- **Problem**: Exactly the lines from the one holding "Where should I click to: Place" through the last line of the listing below must appear in the answer, and no pictures.

- **Records to use**:
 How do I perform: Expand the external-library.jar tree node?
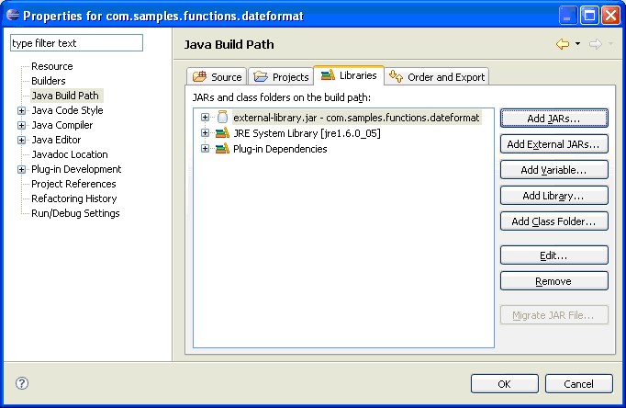click(206, 118)
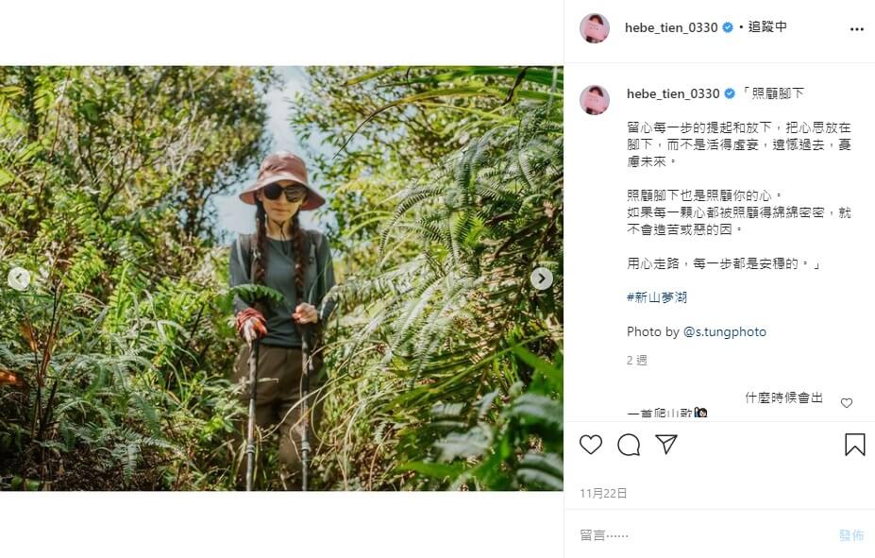Save post with the bookmark icon
The height and width of the screenshot is (558, 875).
coord(854,445)
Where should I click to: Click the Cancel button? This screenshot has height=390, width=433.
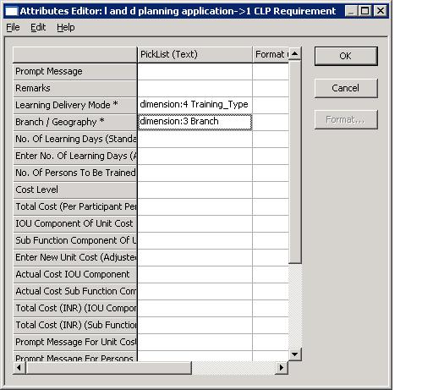point(346,88)
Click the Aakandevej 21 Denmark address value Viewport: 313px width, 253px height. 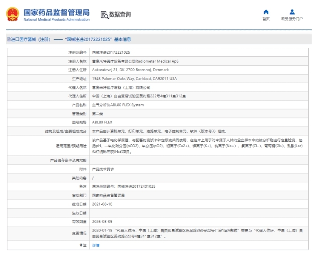(x=130, y=70)
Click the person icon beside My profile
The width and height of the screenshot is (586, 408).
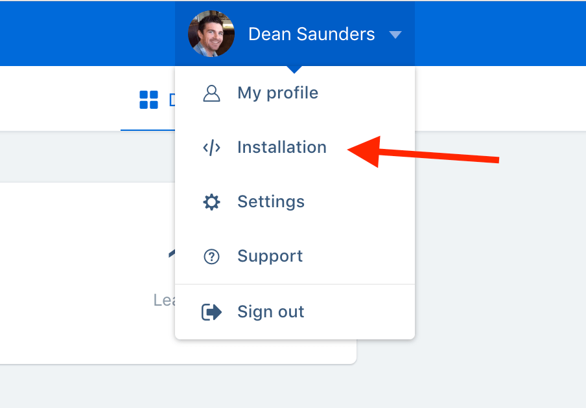pyautogui.click(x=211, y=93)
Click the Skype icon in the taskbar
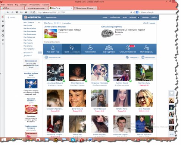This screenshot has width=181, height=145. (x=73, y=140)
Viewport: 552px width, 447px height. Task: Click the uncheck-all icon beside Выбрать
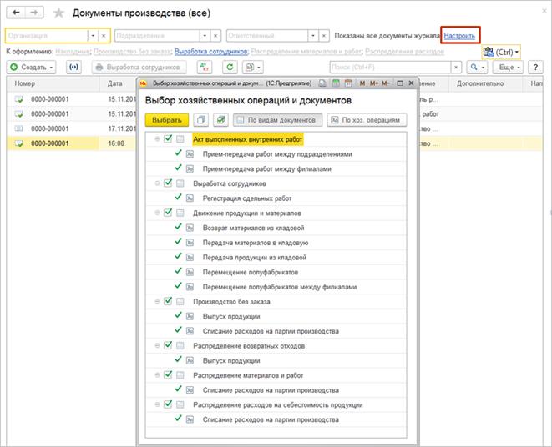pos(200,120)
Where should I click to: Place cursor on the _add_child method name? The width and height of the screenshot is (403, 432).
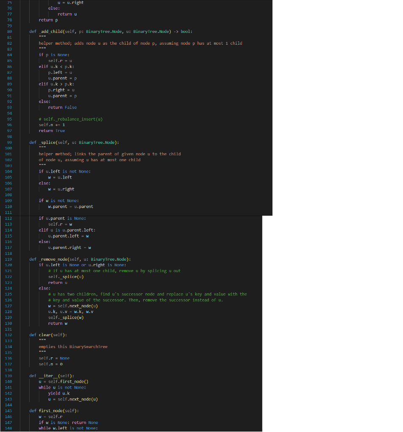(x=51, y=32)
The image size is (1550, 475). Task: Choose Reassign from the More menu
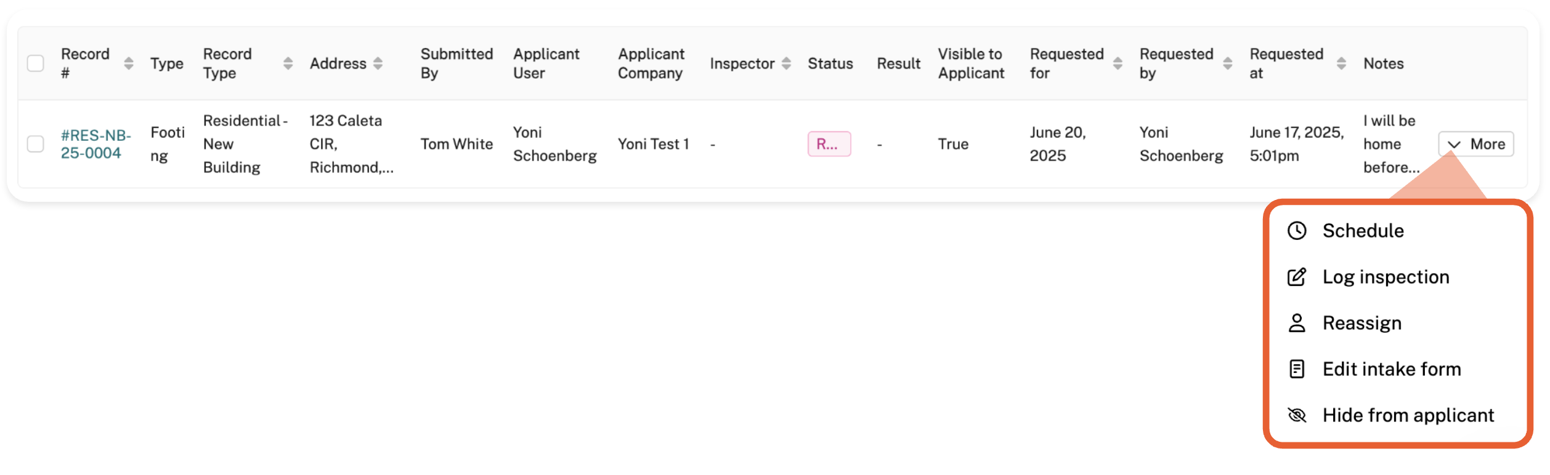(x=1361, y=323)
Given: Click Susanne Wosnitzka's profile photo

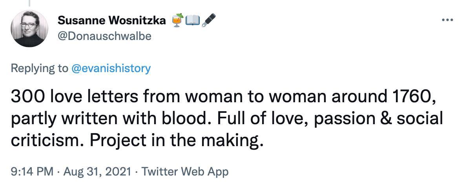Looking at the screenshot, I should pos(29,29).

- **Answer for the task**:
Where should I click to: Place cursor on the _add_child method name? The width and height of the screenshot is (403, 432).
(x=51, y=32)
The image size is (1550, 475). Task: Choose Reassign from the More menu
(x=1361, y=323)
Given: Click Susanne Wosnitzka's profile photo

Looking at the screenshot, I should pos(29,29).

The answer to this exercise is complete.